Se o contrato do caso julgado pelo TJSP possuísse uma cláusula de “porteira fechada”, os compradores deveriam arcar integralmente com a perda decorrente da demanda trabalhista, ainda que ela tivesse fatos geradores anteriores à transferência das quotas aos compradores. Se as partes tivessem utilizado a cláusula de indenização completa, os vendedores teriam que indenizar os compradores, pois o fato gerador da perda ocorreu quando as quotas ainda eram de sua titularidade.
Além dessas e de outras variações, há limitações ao dever de indenizar que podem ser inseridas em cláusulas de indenização. As limitações mais utilizadas em operações de M&A são4: a limitação de valor máximo (cap), que estabelece um valor teto para a obrigação de indenizar; de minimis, que exclui da indenização valores individualmente irrelevantes; basket, que condiciona a obrigação de indenizar ao acúmulo de determinado valor; e a limitação temporal, que limita a obrigação de indenizar por um período determinado após o fechamento da operação. A análise cuidadosa desses mecanismos e limitações ao direito de indenização é fundamental para uma operação de M&A e tem papel crucial na alocação de riscos entre comprador e vendedor.
Fonte: Legislação & Mercados (Capital Aberto)
¹O contrato previa a assinatura da alteração do contrato social da sociedade, que formalizaria a cessão das quotas, em momento posterior à assinatura do contrato, mas a obrigação de transferência das quotas já se tornou exigível no momento da assinatura do contrato.
²A realização da assinatura dos contratos (signing) em conjunto com o fechamento da operação (closing) é comum em operações de menor complexidade que não estejam sujeitas a condições suspensivas e, portanto, não necessitam de providências prévias ao efetivo pagamento do preço e à transferência dos ativos (como, por exemplo, a aprovação de órgãos reguladores).

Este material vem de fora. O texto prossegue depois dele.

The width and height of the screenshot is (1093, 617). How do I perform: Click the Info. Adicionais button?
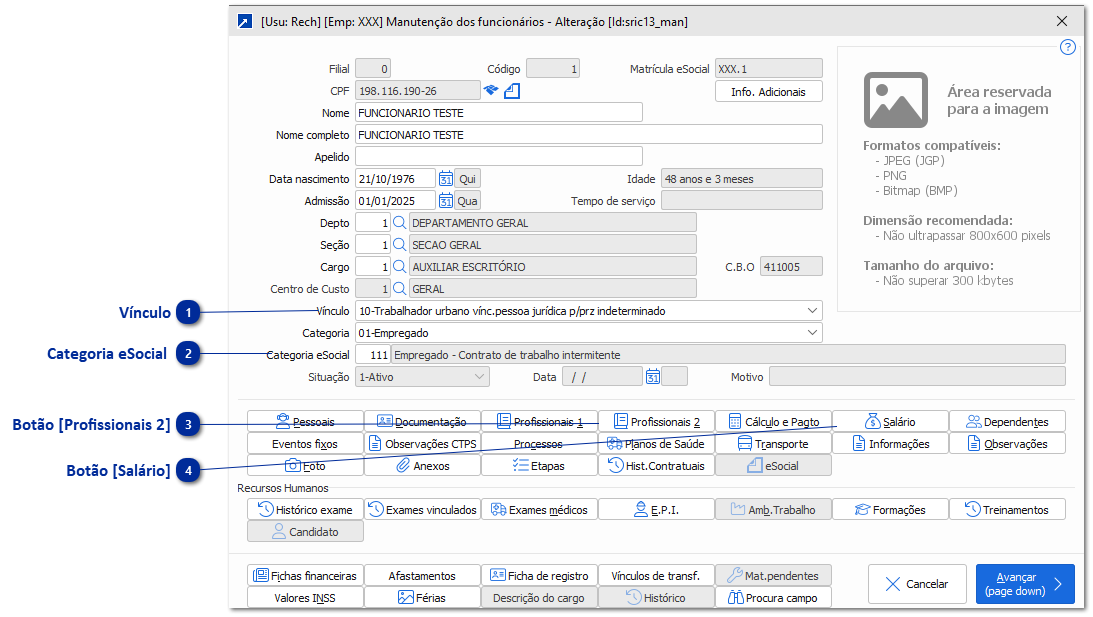click(768, 92)
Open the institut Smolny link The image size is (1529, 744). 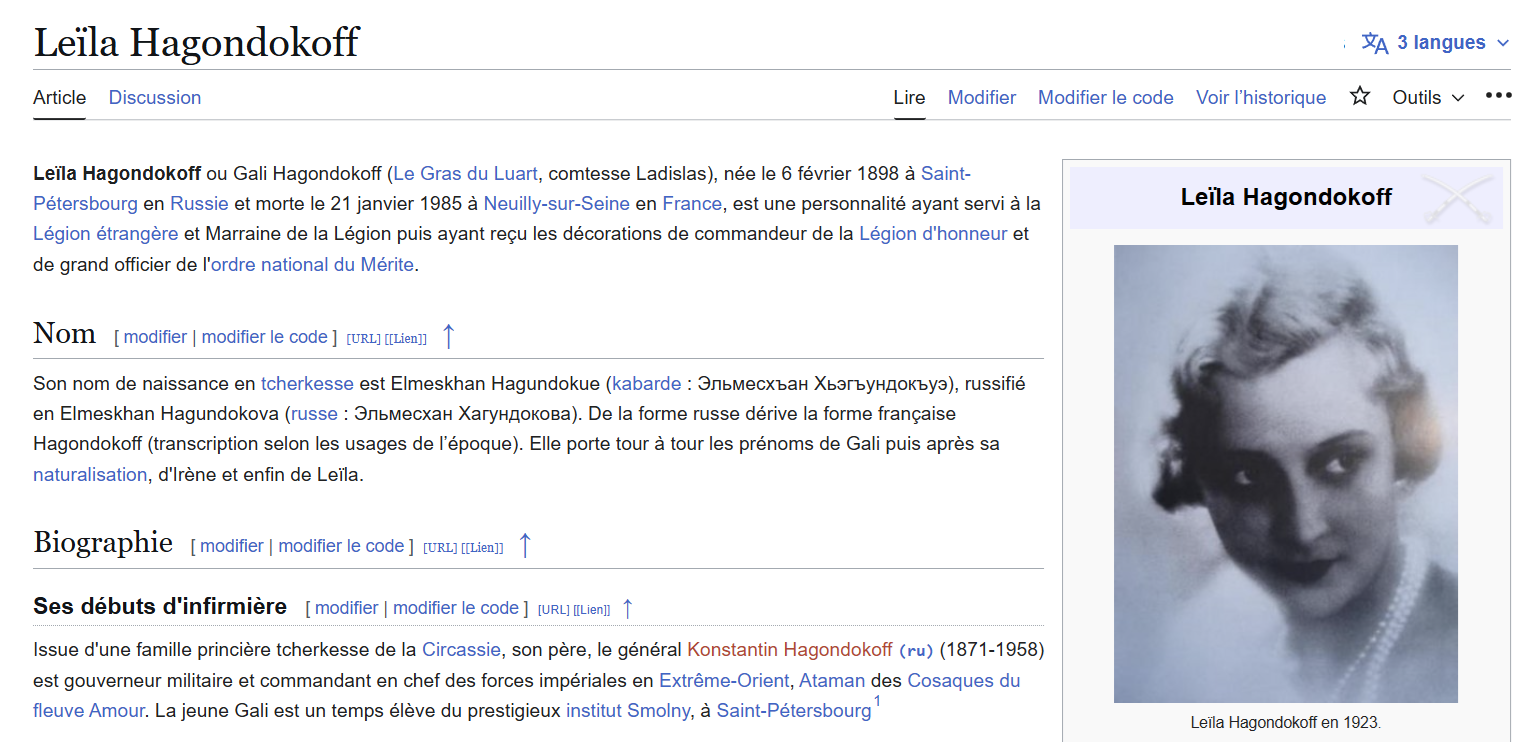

³FERRAZ, Adriano Augusto Teixeira; FREITAS, Bernardo Vianna; SOUZA, Rodrigo Amaral. A alocação de riscos em operações de M&A: análise das cláusulas de ajuste de preço e indenização. In: BARBOSA, Henrique; BOTREL, Sérgio (coord.); Novos Temas de Direito e Corporate Finance. Belo Horizonte: Quartier Latin, 2019.
4FERRAZ, Adriano Augusto Teixeira; MOREIRA, Amanda Santos Sette Câmara. Cláusulas limitativas à obrigação de indenizar em operações de M&A. In: GONTIJO, Bruno Mirada; VERSIANI, Fernanda Vale; CRUZ (coord.); João Vitor O. da Costa; PENNA, Thomaz Murta e (org.). Direito Societário e Mercado de Capitais. Belo Horizonte: Editora D’Plácido, 2018.